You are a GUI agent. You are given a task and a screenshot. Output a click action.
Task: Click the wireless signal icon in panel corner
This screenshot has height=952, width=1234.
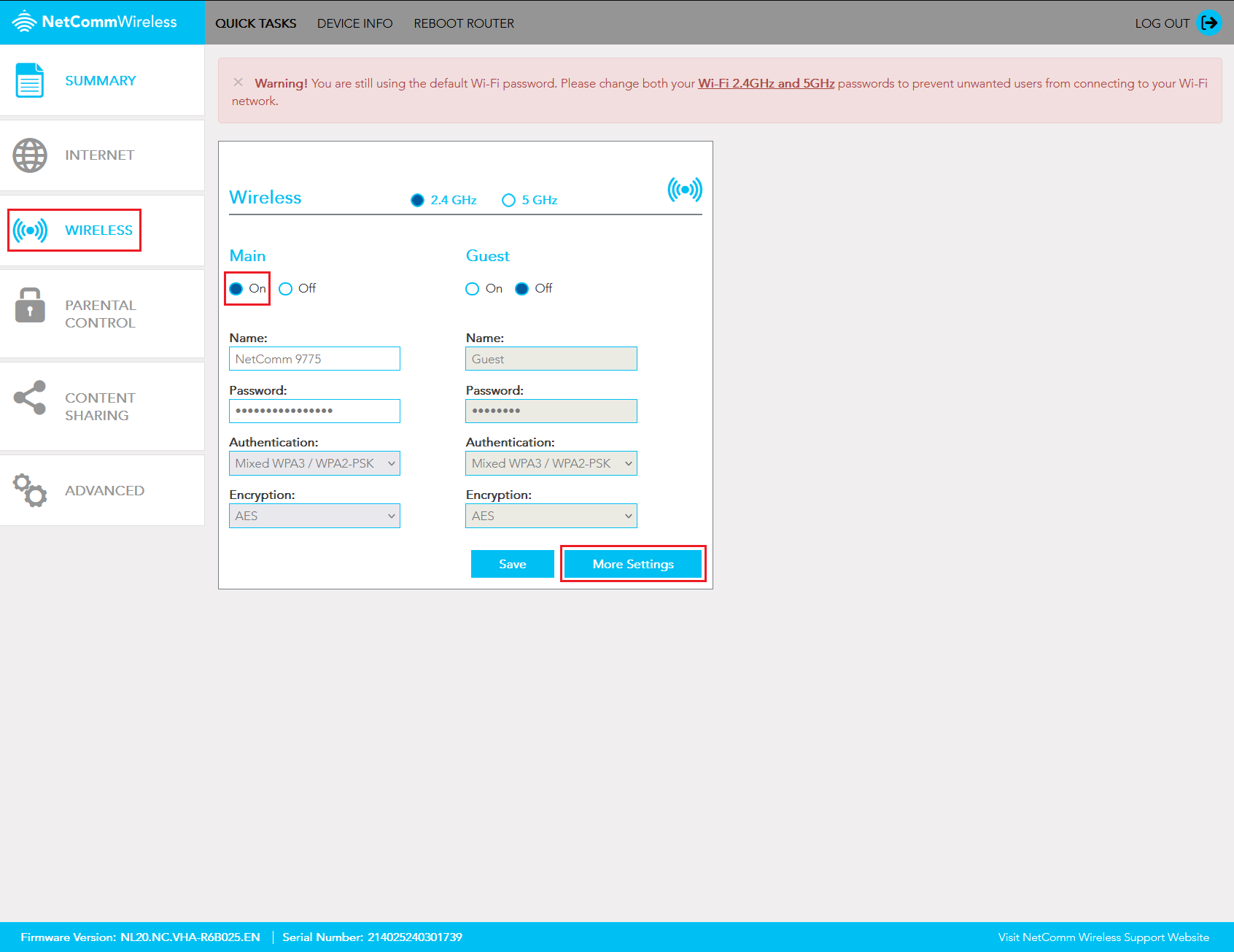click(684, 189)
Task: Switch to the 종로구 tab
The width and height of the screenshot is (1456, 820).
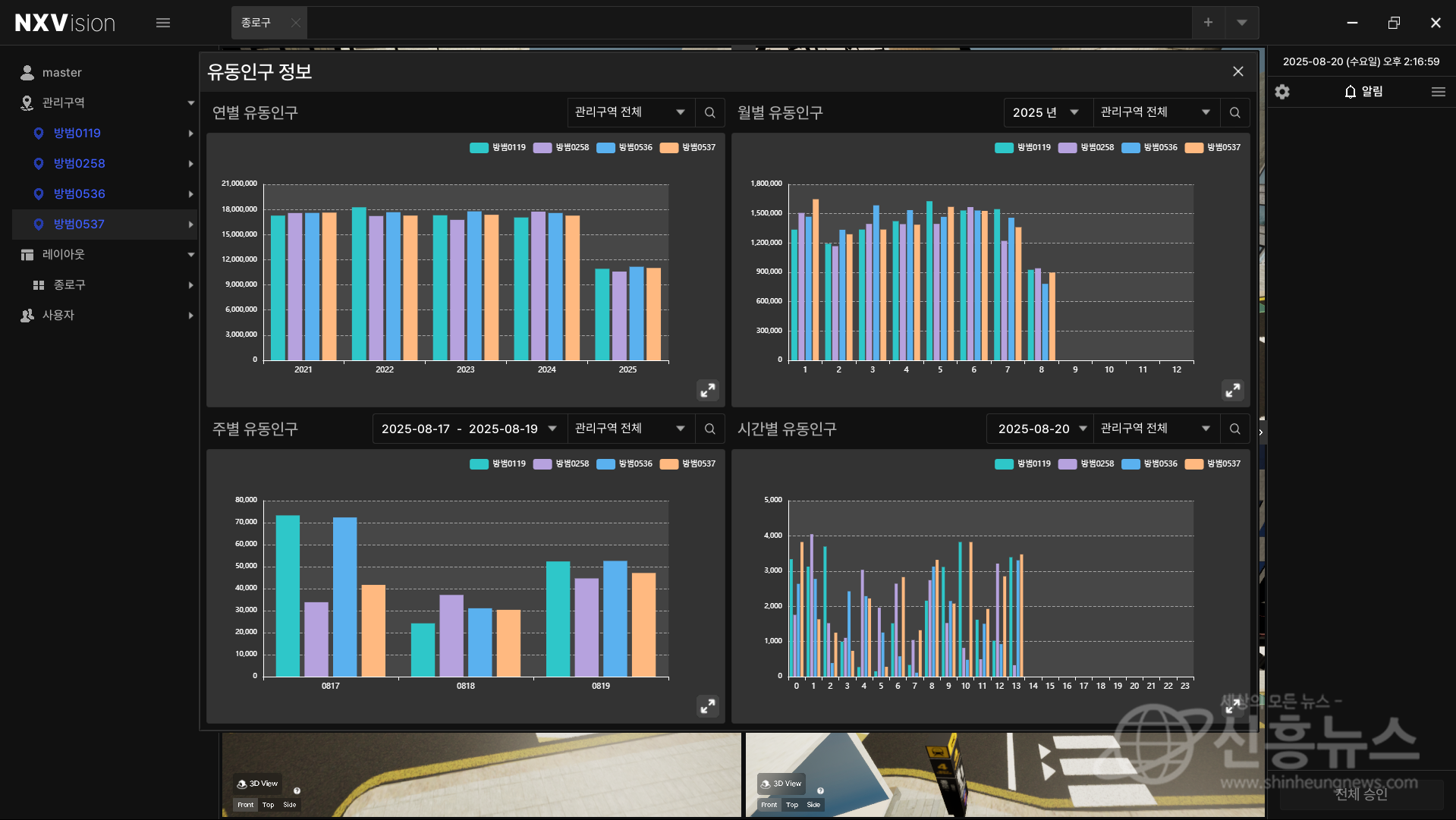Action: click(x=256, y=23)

########################################

**The task**
Reproduce the text of all the items above word for word, omitting the pictures.

**Exercise solution**
You are a GUI agent. You are given a task and a screenshot. Output a click action.
Task: Click the wireless signal icon in panel corner
This screenshot has height=952, width=1234.
click(684, 189)
Task: Switch to the 종로구 tab
The width and height of the screenshot is (1456, 820).
Action: click(x=256, y=23)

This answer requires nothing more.